For this project, though, we′re going to look at some cases in which legal action was brought in response to the musical ″recycling.″ For this assignment, you′re going to write a position statement in support of one side of a music copyright dispute.
Possible cases include the following popular songs and performers: Sweet Little Sixteen performed by Chuck Berry (1958) / Surfin′ U.S.A. performed by The Beach Boys (1963) He’s So Fine performed by the Chiffons (1963) / My Sweet Lord by George Harrison (1970) Run Through the Jungle by Creedence Clearwater Revival (1970) / Old Man Down the Road by John Fogerty (1984) I’d Like to Teach the World to Sing by the New Seekers (1971) / Shakermaker by Oasis (1994) American Girl by Tom Petty (1977) / Last Nite by the Strokes (2001) Got to Give It Up by Marvin Gaye (1977) / Blurred Lines by Robin Thicke and Pharrell Williams (2013)

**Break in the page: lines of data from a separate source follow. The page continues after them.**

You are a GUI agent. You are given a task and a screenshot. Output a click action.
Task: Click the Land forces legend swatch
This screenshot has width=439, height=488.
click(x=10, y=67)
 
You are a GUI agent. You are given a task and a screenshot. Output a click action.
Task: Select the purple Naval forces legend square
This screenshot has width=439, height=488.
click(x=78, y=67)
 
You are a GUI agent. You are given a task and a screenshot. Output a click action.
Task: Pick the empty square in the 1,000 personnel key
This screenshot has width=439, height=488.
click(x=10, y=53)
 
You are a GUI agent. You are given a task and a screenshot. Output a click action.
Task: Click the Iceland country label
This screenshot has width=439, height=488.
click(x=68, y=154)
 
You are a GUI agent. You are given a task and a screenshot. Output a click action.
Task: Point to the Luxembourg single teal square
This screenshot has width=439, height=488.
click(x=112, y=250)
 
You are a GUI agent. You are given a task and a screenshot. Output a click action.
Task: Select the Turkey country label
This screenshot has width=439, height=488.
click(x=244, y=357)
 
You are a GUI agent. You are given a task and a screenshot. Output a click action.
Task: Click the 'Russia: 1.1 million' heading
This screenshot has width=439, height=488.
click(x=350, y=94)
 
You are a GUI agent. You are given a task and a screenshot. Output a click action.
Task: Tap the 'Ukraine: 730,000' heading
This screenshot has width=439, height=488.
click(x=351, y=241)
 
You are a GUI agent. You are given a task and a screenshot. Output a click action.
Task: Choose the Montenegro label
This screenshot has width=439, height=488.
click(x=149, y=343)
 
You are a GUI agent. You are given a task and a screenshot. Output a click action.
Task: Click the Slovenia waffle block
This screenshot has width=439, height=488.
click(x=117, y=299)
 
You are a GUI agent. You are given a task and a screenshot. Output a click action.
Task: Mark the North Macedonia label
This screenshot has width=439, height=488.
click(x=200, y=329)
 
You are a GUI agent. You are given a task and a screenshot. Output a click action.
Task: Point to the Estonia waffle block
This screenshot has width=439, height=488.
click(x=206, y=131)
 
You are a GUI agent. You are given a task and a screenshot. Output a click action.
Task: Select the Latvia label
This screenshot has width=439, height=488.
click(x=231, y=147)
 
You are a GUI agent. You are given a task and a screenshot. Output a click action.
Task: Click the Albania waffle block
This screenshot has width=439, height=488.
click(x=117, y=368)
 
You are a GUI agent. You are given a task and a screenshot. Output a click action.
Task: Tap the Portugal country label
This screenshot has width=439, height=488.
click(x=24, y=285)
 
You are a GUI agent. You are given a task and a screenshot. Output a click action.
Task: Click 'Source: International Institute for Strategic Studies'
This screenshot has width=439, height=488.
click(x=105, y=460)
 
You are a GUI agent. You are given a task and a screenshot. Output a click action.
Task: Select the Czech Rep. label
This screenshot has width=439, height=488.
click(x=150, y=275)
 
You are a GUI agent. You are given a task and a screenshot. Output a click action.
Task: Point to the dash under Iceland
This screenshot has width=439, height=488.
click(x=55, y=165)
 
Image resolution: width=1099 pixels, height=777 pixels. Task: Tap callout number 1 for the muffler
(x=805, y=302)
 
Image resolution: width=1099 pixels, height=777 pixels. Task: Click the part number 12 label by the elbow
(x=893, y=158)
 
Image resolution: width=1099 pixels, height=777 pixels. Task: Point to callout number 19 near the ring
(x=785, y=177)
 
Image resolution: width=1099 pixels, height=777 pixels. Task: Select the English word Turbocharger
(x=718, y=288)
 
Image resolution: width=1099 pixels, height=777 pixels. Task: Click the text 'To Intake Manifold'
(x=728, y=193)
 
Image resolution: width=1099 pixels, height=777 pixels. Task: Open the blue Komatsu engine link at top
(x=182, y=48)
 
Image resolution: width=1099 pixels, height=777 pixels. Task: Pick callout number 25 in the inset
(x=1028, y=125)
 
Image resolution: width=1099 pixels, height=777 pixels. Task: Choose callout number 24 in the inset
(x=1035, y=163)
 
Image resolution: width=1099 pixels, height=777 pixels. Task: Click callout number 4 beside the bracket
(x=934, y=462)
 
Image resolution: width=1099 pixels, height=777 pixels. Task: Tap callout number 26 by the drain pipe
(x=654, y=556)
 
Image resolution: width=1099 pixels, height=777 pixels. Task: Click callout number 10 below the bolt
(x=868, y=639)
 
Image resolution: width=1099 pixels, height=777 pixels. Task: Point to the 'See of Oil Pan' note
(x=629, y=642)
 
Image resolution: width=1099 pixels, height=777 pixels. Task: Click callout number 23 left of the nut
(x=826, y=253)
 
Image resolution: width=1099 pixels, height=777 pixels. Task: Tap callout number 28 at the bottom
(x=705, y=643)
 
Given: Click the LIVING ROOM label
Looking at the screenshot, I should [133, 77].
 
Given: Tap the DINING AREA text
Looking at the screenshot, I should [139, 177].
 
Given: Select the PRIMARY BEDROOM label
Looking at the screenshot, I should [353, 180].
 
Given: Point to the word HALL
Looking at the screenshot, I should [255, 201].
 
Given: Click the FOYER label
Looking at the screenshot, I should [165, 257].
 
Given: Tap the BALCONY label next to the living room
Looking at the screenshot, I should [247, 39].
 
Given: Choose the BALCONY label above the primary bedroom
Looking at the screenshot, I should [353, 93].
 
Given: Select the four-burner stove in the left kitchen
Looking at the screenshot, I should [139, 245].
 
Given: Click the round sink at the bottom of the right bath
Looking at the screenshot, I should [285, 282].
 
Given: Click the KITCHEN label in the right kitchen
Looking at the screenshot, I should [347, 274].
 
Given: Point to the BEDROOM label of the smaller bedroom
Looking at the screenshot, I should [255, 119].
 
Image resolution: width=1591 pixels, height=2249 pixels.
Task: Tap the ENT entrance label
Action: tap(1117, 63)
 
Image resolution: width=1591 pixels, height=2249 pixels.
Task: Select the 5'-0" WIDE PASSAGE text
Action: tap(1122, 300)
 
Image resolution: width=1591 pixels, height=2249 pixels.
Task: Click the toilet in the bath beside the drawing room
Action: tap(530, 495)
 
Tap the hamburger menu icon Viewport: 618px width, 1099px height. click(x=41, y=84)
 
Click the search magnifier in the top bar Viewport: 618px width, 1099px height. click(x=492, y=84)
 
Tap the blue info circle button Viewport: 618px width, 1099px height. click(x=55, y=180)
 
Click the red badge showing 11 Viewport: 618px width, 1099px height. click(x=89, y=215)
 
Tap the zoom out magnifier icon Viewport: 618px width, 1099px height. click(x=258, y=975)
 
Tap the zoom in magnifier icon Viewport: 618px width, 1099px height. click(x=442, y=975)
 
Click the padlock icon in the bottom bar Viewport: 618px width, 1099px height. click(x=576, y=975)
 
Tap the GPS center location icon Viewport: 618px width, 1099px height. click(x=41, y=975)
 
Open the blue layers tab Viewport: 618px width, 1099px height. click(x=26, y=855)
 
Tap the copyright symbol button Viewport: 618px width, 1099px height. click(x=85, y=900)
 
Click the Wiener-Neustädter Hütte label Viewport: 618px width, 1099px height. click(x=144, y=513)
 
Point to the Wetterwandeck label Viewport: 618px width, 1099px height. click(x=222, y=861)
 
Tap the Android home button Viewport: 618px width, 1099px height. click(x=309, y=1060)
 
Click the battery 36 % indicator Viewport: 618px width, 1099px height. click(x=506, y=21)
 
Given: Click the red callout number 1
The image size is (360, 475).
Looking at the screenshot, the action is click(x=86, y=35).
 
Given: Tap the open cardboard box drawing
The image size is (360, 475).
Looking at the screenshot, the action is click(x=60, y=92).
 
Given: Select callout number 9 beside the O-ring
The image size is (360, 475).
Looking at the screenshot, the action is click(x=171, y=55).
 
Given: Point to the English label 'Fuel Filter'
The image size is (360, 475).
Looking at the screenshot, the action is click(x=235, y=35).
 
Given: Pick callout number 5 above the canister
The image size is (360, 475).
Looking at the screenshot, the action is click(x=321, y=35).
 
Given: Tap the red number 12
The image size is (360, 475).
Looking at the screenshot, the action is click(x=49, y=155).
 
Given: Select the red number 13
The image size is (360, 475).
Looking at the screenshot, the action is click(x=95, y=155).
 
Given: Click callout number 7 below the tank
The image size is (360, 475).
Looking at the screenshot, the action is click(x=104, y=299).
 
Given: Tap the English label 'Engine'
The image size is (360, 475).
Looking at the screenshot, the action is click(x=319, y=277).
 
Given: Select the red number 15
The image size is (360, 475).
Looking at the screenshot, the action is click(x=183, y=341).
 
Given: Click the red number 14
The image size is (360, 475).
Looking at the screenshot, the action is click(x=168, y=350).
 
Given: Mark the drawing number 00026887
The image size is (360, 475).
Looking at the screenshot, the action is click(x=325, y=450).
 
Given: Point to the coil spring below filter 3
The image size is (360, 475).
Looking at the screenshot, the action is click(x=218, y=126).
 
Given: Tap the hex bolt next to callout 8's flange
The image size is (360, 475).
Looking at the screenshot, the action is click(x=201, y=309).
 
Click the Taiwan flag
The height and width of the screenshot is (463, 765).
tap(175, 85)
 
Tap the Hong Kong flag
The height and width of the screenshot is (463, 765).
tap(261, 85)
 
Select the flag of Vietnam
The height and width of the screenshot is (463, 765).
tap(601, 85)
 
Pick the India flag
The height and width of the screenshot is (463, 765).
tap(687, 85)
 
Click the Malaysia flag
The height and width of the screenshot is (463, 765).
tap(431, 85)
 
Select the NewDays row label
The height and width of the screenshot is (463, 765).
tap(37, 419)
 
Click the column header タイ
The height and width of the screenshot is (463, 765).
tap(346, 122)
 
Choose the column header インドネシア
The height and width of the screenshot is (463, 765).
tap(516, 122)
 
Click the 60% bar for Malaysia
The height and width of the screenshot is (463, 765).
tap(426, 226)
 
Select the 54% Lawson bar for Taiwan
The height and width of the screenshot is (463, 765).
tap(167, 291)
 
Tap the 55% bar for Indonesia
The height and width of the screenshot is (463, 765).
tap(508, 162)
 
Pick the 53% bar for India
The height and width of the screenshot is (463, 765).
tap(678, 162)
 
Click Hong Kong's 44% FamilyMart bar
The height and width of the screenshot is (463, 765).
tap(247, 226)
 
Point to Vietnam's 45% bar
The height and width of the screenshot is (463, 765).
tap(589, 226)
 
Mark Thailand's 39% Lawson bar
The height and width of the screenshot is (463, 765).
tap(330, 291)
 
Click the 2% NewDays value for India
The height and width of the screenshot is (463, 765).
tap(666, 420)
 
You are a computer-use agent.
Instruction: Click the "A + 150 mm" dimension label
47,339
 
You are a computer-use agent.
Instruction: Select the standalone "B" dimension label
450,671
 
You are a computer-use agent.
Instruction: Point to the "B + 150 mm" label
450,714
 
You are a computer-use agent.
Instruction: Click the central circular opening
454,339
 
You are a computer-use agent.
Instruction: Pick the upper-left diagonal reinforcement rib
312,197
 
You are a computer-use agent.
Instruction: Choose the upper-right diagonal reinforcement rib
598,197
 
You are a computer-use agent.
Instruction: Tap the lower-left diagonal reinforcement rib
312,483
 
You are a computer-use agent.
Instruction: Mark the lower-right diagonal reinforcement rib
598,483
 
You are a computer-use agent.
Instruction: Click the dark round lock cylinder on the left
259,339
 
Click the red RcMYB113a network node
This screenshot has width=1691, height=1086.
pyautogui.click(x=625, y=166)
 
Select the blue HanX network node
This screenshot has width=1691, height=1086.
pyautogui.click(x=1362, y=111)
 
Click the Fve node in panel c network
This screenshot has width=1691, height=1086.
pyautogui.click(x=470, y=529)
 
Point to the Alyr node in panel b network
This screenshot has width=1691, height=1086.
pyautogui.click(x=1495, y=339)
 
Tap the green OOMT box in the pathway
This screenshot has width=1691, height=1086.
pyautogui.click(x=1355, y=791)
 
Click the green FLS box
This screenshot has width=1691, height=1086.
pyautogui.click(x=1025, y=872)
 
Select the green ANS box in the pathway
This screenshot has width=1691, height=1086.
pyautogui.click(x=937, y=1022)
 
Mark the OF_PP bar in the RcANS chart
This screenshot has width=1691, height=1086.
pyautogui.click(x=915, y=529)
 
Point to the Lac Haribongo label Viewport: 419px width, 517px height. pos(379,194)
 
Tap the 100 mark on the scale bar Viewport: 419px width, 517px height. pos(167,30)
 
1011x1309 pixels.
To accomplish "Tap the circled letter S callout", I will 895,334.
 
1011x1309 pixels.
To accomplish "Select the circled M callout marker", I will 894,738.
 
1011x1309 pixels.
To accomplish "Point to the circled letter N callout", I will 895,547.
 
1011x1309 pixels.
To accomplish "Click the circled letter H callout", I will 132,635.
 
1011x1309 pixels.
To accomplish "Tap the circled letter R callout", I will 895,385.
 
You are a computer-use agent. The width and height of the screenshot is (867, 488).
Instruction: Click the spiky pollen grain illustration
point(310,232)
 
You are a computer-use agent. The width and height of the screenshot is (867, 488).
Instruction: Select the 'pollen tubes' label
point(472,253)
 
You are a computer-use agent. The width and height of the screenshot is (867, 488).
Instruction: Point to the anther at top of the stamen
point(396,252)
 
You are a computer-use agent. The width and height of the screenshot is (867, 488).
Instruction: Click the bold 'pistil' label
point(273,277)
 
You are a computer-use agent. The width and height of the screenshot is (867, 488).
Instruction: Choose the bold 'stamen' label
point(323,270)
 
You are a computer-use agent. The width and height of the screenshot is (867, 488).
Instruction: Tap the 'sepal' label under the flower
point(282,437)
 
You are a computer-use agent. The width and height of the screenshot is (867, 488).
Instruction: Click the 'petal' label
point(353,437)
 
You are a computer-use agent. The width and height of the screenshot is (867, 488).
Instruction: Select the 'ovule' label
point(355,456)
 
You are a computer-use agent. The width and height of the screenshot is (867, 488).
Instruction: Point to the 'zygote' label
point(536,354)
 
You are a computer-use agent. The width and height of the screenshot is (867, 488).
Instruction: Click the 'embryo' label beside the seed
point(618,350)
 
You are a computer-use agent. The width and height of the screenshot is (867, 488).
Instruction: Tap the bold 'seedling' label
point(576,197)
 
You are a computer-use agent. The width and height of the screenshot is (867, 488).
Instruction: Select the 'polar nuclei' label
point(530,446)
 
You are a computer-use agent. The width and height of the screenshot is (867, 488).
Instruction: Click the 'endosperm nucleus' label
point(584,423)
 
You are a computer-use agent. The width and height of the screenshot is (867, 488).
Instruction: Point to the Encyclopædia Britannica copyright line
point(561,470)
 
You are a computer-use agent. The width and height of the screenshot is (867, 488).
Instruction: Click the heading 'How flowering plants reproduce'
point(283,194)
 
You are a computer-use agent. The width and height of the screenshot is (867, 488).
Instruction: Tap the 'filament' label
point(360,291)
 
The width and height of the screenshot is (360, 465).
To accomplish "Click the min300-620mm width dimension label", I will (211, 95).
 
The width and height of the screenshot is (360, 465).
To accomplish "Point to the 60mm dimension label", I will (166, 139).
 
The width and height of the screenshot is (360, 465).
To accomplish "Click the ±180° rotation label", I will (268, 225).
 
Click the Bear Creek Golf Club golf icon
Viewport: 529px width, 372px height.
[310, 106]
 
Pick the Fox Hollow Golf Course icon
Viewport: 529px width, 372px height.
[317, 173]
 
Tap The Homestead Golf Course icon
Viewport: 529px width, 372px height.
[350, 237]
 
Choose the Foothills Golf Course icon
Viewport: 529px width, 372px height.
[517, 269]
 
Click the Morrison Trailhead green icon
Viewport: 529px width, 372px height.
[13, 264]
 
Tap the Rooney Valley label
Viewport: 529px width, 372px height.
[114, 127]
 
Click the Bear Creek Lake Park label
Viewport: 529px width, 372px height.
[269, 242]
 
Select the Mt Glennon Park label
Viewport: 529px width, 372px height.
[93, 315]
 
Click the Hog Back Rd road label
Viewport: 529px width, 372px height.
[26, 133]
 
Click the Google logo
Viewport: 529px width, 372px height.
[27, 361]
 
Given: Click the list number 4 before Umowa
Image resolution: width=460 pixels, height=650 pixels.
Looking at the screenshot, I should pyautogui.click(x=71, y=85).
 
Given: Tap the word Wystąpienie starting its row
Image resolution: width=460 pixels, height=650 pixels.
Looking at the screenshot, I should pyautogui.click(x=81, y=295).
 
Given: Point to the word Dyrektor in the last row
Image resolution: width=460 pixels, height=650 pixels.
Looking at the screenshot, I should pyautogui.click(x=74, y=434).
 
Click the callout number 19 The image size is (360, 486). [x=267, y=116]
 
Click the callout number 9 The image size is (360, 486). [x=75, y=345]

Students should utilize musical terminology to discuss the similarities and differences between the two songs, basically determining whether you think the songs are similar enough to warrant the lawsuit.
This is a good opportunity to refresh your command of musical vocabulary! Another question to consider is whether you think the similarities you hear are specific enough or are if they are just more general characteristics of the musical style. For example, basic musical components like a 12-bar blues progression or a waltz beat are too general to be copyrighted by themselves.
Additionally, address specific aspects of the case (you will likely need to do a little background research) and/or the musical examples that support your position or complicate your analysis. Your paper should be a minimum of 300 words.